Pues resulta que, al final, para el año 2272, cuando sucede la acción, la temperatura global de nuestro planeta se acerca a los noventa grados, la Antártida se ha derretido, el Atlántico ha crecido desmesuradamente y prácticamente todo el sur de Argentina ha quedado cubierto por el agua y ahora se habla del Caribe Pampeano. Aquí y en la Antártida (llamada ahora Caribe Antártico) es donde transcurre la historia, aliñada también con algunas peripecias que surgen en el espacio exterior y en diferentes juegos de avanzadísimas videoconsolas. Como vemos y en seguida comprobamos, no solo el cambio climático (incomprensiblemente negado aún por muchos) sino, sobre todo, el encadenamiento de pandemias y crisis sanitarias han ido transformando el mundo y, lo que es más curioso, han provocado un capitalismo voraz y cruel que crece a expensas de estas desgracias. Al tiempo, empresas multinacionales extranjeras hoteleras y de geoingeniería transforman esos lugares ya modificados en lujosos espacios para beneficio de turistas, millonarios y empresarios, lo que contrasta con los depauperados terrenos donde moran los pobres, llenos de escombro, basura y enfermedades, como en Victorica.

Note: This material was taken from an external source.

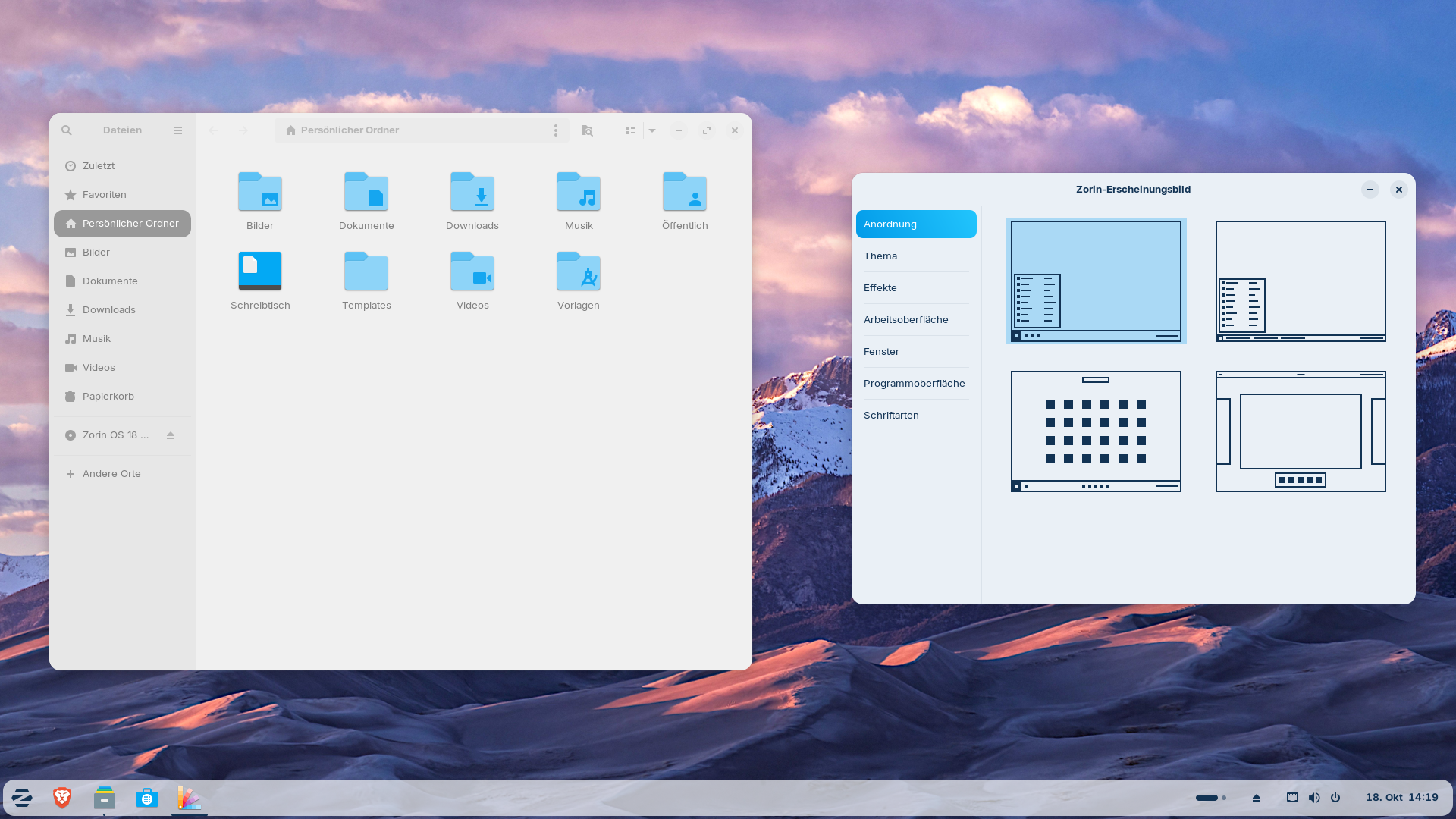
Task: Open the Zorin start menu
Action: coord(22,798)
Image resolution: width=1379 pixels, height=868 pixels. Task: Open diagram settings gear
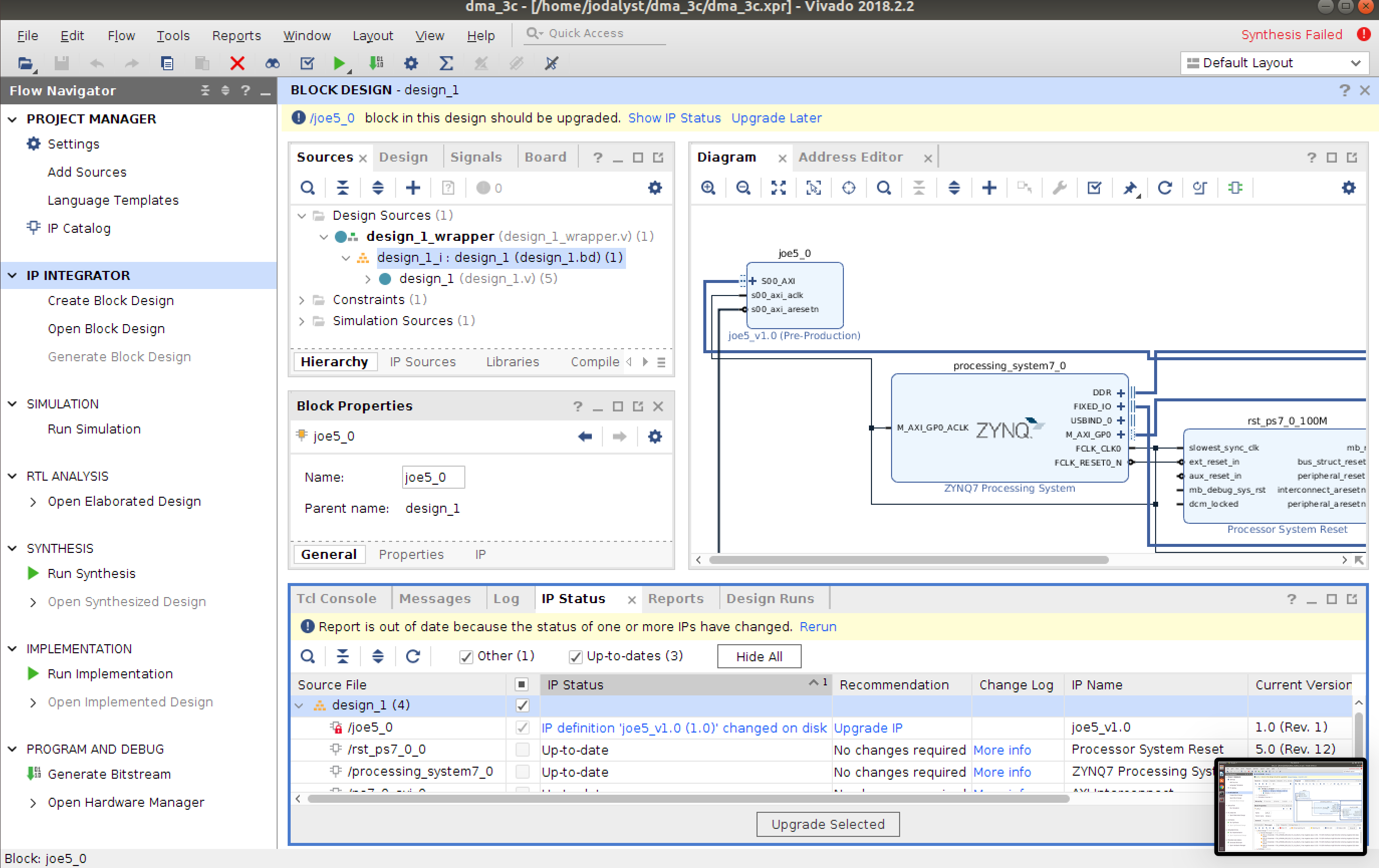click(1348, 188)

Allí residen los dos personajes protagonistas, El Niño Dengue (luego Niña-Mami-Nada-Envenenada Dengue), un híbrido de niño e insecto, objeto de las crueles burlas de sus compañeros y del rechazo de su propia madre, y su némesis: El Dulce –un desalmado mozalbete que proviene de una familia desestructurada y se busca la vida traficando con productos ilegales– que lo putea a conciencia hasta que el primero estalla y se lía, literalmente, la de Dios. Además, por culpa del deshielo y el insoportable calor, aparecen unas extrañas piedras con poderes telepáticos que provienen del interior de la Tierra, casi desde el inicio de los tiempos, y contribuirán, por la mala utilización que de ellas se hace, a embrollar todavía más el asunto.
Parece, sí, una de esas películas de «serie z» que ponen de madrugada pero con la que está cayendo (estos siete meses que llevamos de verano este año) como que ya no nos dejan tan indiferentes. Pero, y sobre todo, es que la novela está soberbiamente escrita; con un lenguaje que anuda lo lírico (Nieva es también poeta) con lo coloquial y vulgar porque evidencia que la belleza oculta a veces el horror más desgarrado y al revés. Estamos ante un narrador omnisciente que combina el registro expositivo, frío y alejado de cuando hay que explicar circunstancias necesarias para poner al lector en situación, con torbellinos descriptivos y galopadas furiosas de acciones que pasan ante nuestros ojos rezumando violencia y degradación a manos llenas, que nos salpican de sangre y mierda, pero que no nos dejan retirar la vista de ellas dada la voracidad con que están narradas. Un narrador que nos sacude e interpela directamente mientras recorreremos el espacio y el tiempo futuros o saltamos al pasado, al comienzo mismo de la vida en el planeta y contemplamos, desde la comodidad de nuestros lugares de lectura, la crueldad y la degeneración humanas en todo su esplendor.
Lo que atempera semejante delirio (y a mi juicio, sin embargo, estropea esta historia que podría haber salido con todos los honores en las inconmensurables tramas con que nos obsequian nuestros Aristas Martínez) es que, a la postre, tras este atracón de ciencia-ficción desatada, crítica al capitalismo, al desastre climático, a los lobbys empresariales o a la industria de los videojuegos, yace, en el fondo, la necesidad de amor y cariño de una infancia dejada de la mano por padres irresponsables o incapaces a los que, pese a todo, echan tanto de menos estos desgraciados críos que se pierden los únicos momentos felices que podrían tener en unas vidas a las que ya espera el más desolador de los futuros.